# Delinquency Rate

### What is a delinquency rate?

The default rate refers to the percentage of loans in the loan portfolio of a financial institution whose payments are past due. When analyzing and investing in loans, the delinquency rate is an important measure to follow; it is easy to find complete statistics on unpaid loans from all types of loans.

### How delinquency rates work

#### Delinquency rate monitoring

Typically, a lender will not report that a loan is past due until the borrower has missed two consecutive payments, after which a lender will report to the credit reporting agencies, or “credit bureaus,” that the borrower is 60 days late in his Payment. If late payments persist, then every month that the borrower is late, the lender can continue to report default to credit agencies for as long as 270 days.

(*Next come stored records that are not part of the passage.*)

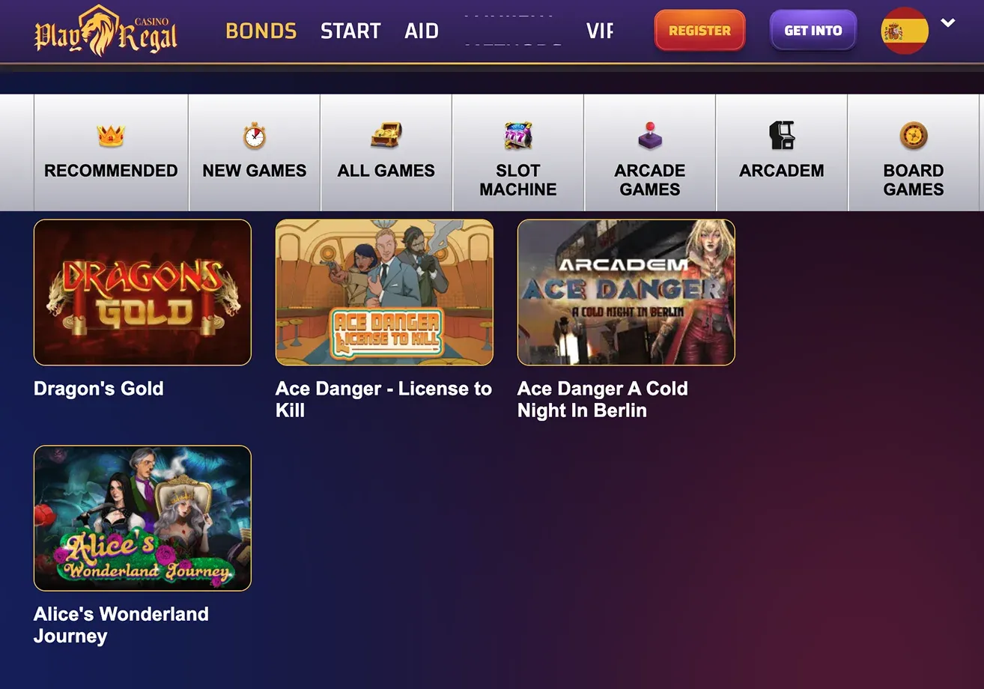This screenshot has width=984, height=689.
Task: Click the Play Regal Casino logo
Action: tap(106, 31)
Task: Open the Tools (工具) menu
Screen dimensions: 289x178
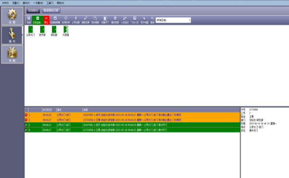Action: pos(50,3)
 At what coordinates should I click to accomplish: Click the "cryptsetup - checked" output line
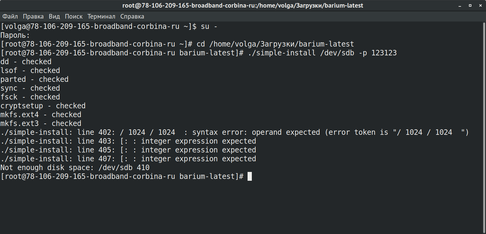pyautogui.click(x=43, y=106)
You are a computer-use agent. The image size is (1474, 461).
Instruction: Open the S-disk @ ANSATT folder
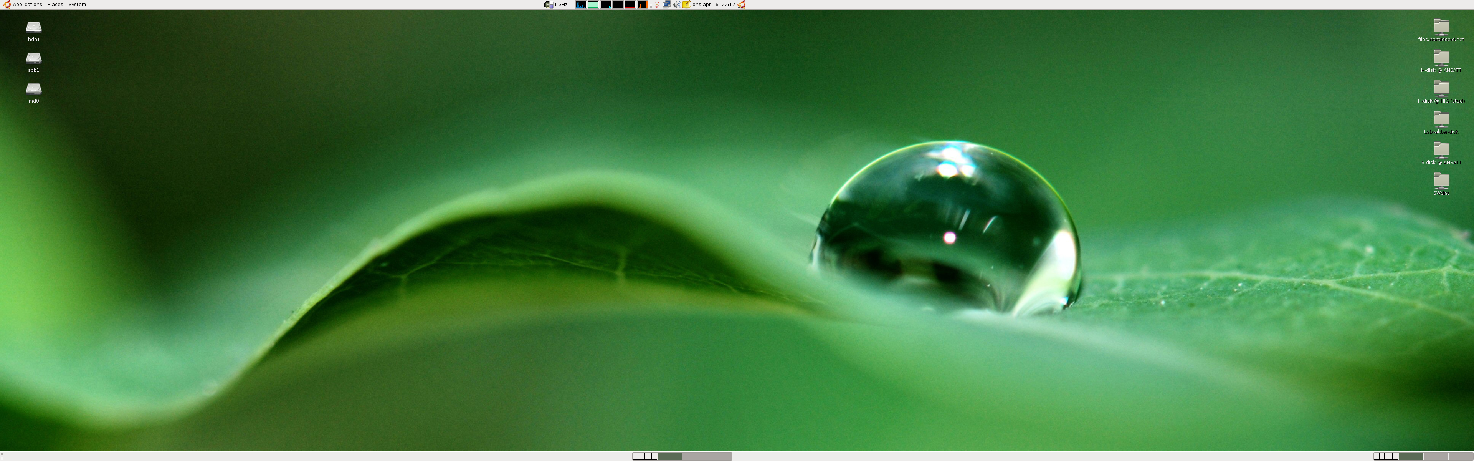pos(1441,150)
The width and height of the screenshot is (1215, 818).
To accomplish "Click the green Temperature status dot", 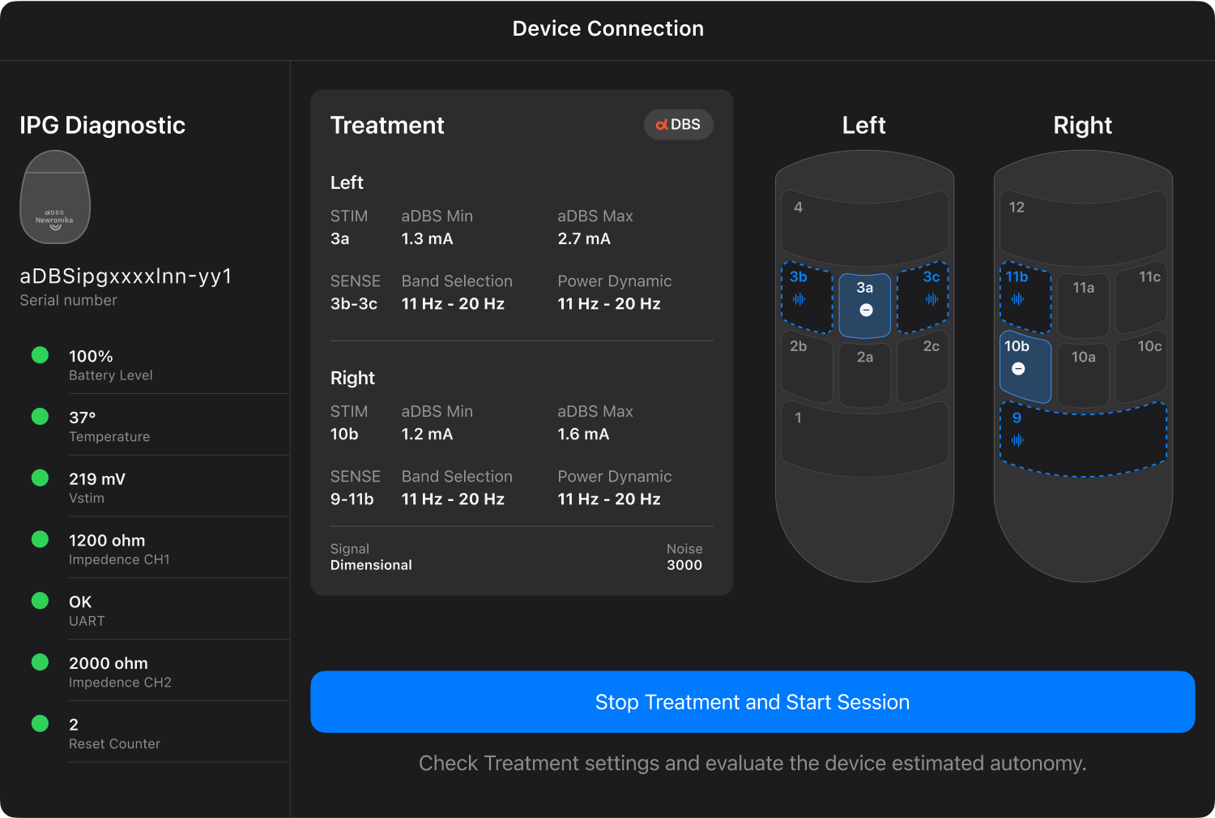I will pyautogui.click(x=40, y=417).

After 270 days of late payment, the code of federal regulations considers that any type of federal loan is in default. Loans between borrowers and private sector lenders follow the codes of individual US states that define when a loan is in default. To begin the process of recovering overdue payments, lenders generally work with third-party collection agents.

#### Delinquency rate reporting

Credit bureaus can give borrowers various delinquency rate notes on different lines of credit included in their credit reports. If a borrower is constantly past due, they will receive notes for 60 days late, 90 days late, etc. If a borrower makes a payment and defaults again, a new delinquency cycle appears on the transaction line. When considering a borrower for credit approval, credit agencies and lenders take into account all of a borrower’s late marks.

Often, especially with regard to corporate debt, lenders report total loan default rates based on the credit quality of the borrower; this can help investors better understand the risks associated with specific loans.

#### Calculation of delinquency rates

To calculate a default rate, divide the number of delinquent loans by the total number of loans held by an institution. For example, if there are 1,000 loans in a bank’s loan portfolio and 100 of these loans have overdue payments of 60 days or more, the default rate would be 10% (100 split by 1,000 equals ten%).

### Special considerations: publicly reported delinquency rates

The Federal Reserve System (FRS) provides quarterly public data on crime rates in the US financial market. In the fourth quarter of 2020, the total default rate for loans and rentals in commercial banks was 1.79%. Residential mortgage loans recorded the highest delinquency rate, at 2.83%. Consumer credit cards had the second highest delinquency rate, at 2.54%.